Press Release

DBRS: HBAN’s 2Q Earnings Up: Broad–Based Fee Inc. Growth, Including Auto Securitiz. Gain, Wider NIM

Banking Organizations
July 27, 2015

Summary:
• Huntington reported 2Q15 earnings applicable to common shareholders of $188.2 million, up 19.2% from $157.9 million for 1Q15.
• Higher quarter-on-quarter (QoQ) earnings were driven by broad-based fee income growth including higher mortgage banking income and a $5 million automobile loan securitization gain, along with higher spread income reflecting a 5 bps widening of the net interest margin (NIM).
• DBRS rates Huntington Bancshares Incorporated’s Issuer & Senior debt at BBB (high) with a Stable trend.

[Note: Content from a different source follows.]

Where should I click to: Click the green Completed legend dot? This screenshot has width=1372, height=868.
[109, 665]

DBRS, Inc. (DBRS) views Huntington Bancshares Incorporated’s (Huntington or the Company) 2Q15 results as solid, with sustained loan and deposit growth, and the maintenance of solid balance sheet fundamentals. Overall, the sequential improvement in quarterly earnings was reflective of the Company’s strong Midwest banking franchise along with its continuing focus on customer growth and product penetration. Additionally, given the continued strong growth within its auto finance business, Huntington once again executed an auto loan securitization to reduce concentration.

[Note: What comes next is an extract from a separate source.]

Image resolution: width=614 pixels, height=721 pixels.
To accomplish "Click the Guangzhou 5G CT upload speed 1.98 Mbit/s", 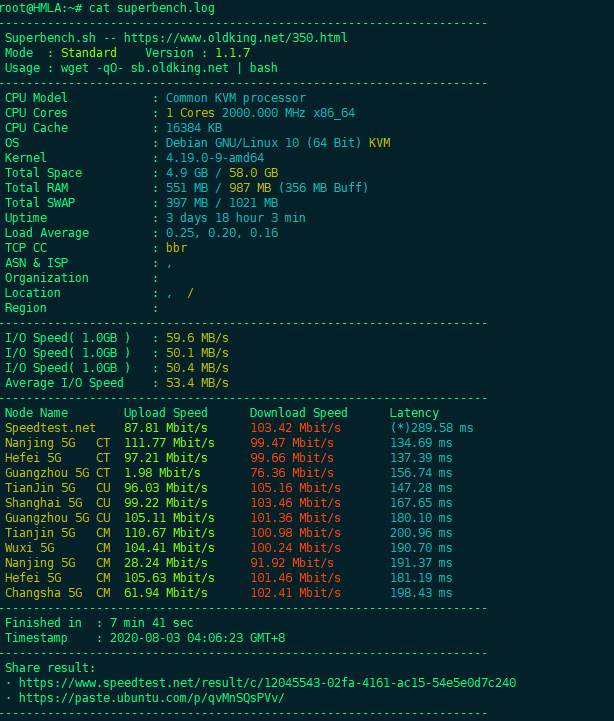I will [x=162, y=473].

Overall, the sizable QoQ increase in earnings was mostly driven by broad-based fee income growth including higher levels of mortgage banking income, deposit service charges and a $5 million automotive loan securitization gain. The improved mortgage banking income reflected an increase in net MSR hedging activities, and origination and secondary marketing income. Additionally improved earnings reflected an increase in spread income driven by higher average earning assets and a 5 bps widening of NIM, which was primarily driven by the higher yielding assets acquired with the Macquarie Equipment Finance, Inc. (Macquarie) transaction. Finally, expenses which remain somewhat high, increased sequentially, mostly reflecting higher personnel costs due to annual merit increases, and an increase in headcount which was reflective of the Macquarie acquisition.

During the quarter, average loans were up, led by higher levels of commercial and industrial loans (C&I) and residential mortgage loans, partially offset by a decline in automobile loans. Higher C&I loans mostly reflected the addition of equipment finance leases from the Macquarie acquisition. Meanwhile, at the end of 1Q15 Huntington moved $1 billion of auto loans into held for sale and subsequently securitized $750 million of the loans in 2Q15.

Balance sheet fundamentals remain solid. Huntington’s asset quality remains sound, reflecting slightly lower non-performing assets and continued low net charge-offs. Despite the purchase of approximately $99 million of common stock, the Company’s capital metrics remain ample, including a tangible common equity ratio of 7.91% and an estimated Basel III common equity tier 1 capital ratio of 9.65%, as of June 30 2015.

DBRS rates Huntington Bancshares Incorporated Issuer & Senior debt at BBB (high) with a Stable trend.

Note:
All figures are in U.S. Dollars unless otherwise noted.